Dans le cas de données médicales, la corrélation pourrait suggérer un lien de cause à effet sous-jacent, mais sans étude supplémentaire rien n’est sûr. Imaginons qu’après avoir trouvé ces corrélations, nous élaborons une étude biologique qui examine les façons dont l’organisme absorbe les graisses, et leur effet sur le cœur. Peut-être que l’on trouve un mécanisme via lequel une consommation plus élevée de graisses exerce une pression spécifique sur le cœur. On pourrait également regarder de plus près l’activité physique et élaborer une expérimentation randomisée et contrôlée qui montre que l’activité physique inhibe le stockage des graisses, et donc réduit la pression exercée sur le cœur.
Tous ces éléments de preuve s’imbriquent pour former une seule et même explication : un régime alimentaire plus gras peut effectivement causer des maladies cardiaques. Et les corrélations initiales sont toujours valables parce que nous avons approfondi la question : régime alimentaire très gras et maladies cardiaques sont liés !
Mais dans cet exemple, il convient de noter que la preuve causale n’a pas été fournie par le test de corrélation en lui-même, qui se contente d’examiner la relation entre des données observationnelles (comme les taux de maladies cardiaques, le régime alimentaire et l’activité physique). En fait, nous avons effectué une analyse empirique pour trouver des preuves de cette association.
Alors comment explorer la causalité ? Avec le bon type d’analyse !
Comprendre la causalité n’est pas chose aisée. Dans le monde réel, on n’a jamais accès à toutes les données dont on a besoin pour cartographier chaque relation possible entre les variables. Mais il existe quelques stratégies clés nous permettant d’isoler et d’explorer les mécanismes entre différentes variables. Par exemple, dans une expérimentation contrôlée, on peut essayer d’associer deux groupes avec prudence, et d’appliquer aléatoirement un traitement ou une intervention à seulement l’un des groupes.
Le principe de randomisation est essentiel au plan d’expérience, et comprendre ce contexte peut modifier ce que nous sommes en mesure de déduire des tests statistiques.

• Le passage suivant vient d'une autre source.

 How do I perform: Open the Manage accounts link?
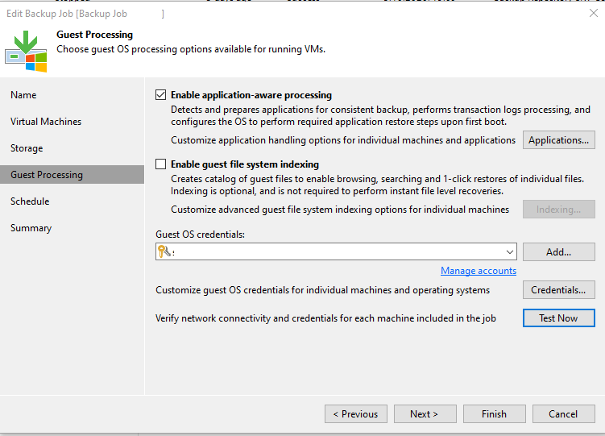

Reprenons le premier exemple précédent qui examinait la relation entre activité physique et cancer de la peau. Imaginons que nous puissions d’une quelconque façon prendre un gros échantillon de personnes à l’international et les répartir aléatoirement dans différents niveaux d’activité physique chaque semaine pendant dix ans. Passé ce délai, on rassemble également les taux de cancer de la peau de ce grand groupe. On obtient un ensemble de données conçu expérimentalement pour tester la relation entre activité physique et cancer de la peau ! Parce que l’activité physique a été directement manipulée dans l’expérimentation via la répartition aléatoire, elle ne sera pas systématiquement reliée à d’autres variables qui pourraient diverger entre ces deux groupes (en supposant que tous les autres aspects de l’étude sont valides). Cela signifie que dans ce cas, comme nos données sont issues d’un plan d’expérience valide, une corrélation positive entre activité physique et cancer de la peau constituerait une preuve significative de causalité.